Although there are a lot of finance-related Facebook Groups already, it appears that few finance brands have yet honed in on owning a Group as a key part of their marketing strategy. This is likely due to the high resource investment and time required to create and grow a Group sufficiently to bring ROI as well as the added difficulty of gaining trust as a finance brand. A Facebook Group needs to be impartial, which is no mean feat if owned and administered by a finance brand. Given these barriers to entry, it would be wise for finance brands to fully assess the value of this marketing strategy to their goals before jumping in and actively creating new Groups.
An alternate path to entry
We know that more than 1.4 billion Facebook users check Groups every month; although only 200 million users are in what Zuckerberg calls “meaningful Groups”. In the near future, Zuckerberg expects that number to rise to one billion, particularly with the redesign and renewed focus. It’s clear the trend towards community building looks set to grow and finance brands risk sitting back and missing a key audience as these Groups increase in popularity. The problem is that growing and maintaining a Facebook Group is a significant investment for any brand, particularly in the finance industry.
With this in mind, are there other ways that finance brands could potentially benefit from this channel? In an interview with a.list, digital marketing analyst Jeanette Ornelas highlighted a great alternative opportunity. You don’t have to own or run the group in order to openly participate. Refinery29’s Money Diaries Group regularly works with financial partners that offer money management tools. The finance brands are not admins in the group and have no say over members, but do gain great access to a key audience.
Impartial groups like NPR’s Your Money and Your Life or DoughRoller are great examples of highly popular groups that provide great insight into what is important to consumers. These groups could be used as analytics tools rather than as a direct marketing channel. They can educate and inform – highlighting trends and questions that are important to your target audience and you can become a part of these communities as a genuine user.

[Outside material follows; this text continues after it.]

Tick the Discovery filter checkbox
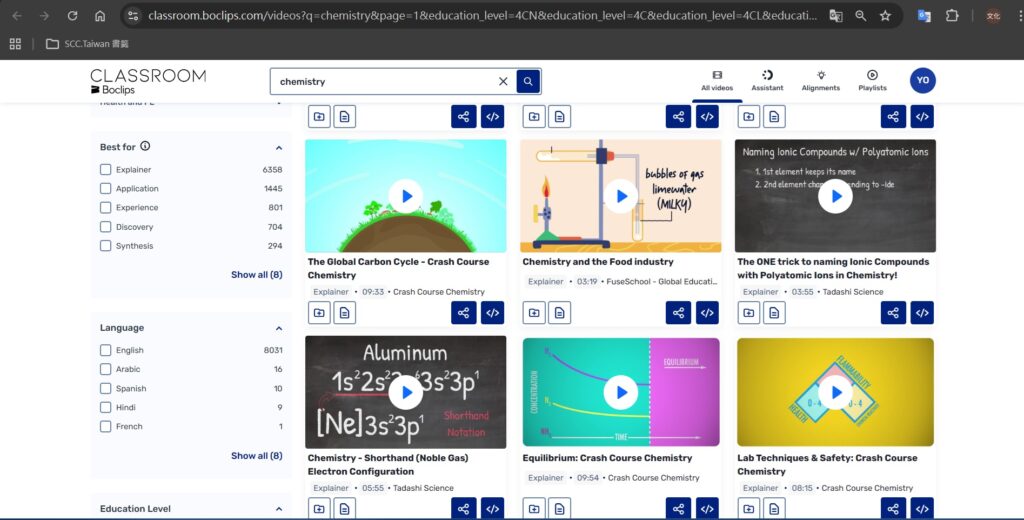Image resolution: width=1024 pixels, height=520 pixels. (106, 227)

Facebook Groups should be kept on the radar for all finance brands. If your brand has the resources available, now is a great time to kick off and get in early as the channel grows. If that kind of dedicated resource isn’t available, consider whether you could use Groups in an alternative way. Reaching out to existing popular groups for a potential partnership or using these groups as research tools are great entry-points to Facebook Groups; without the immediate resource investment.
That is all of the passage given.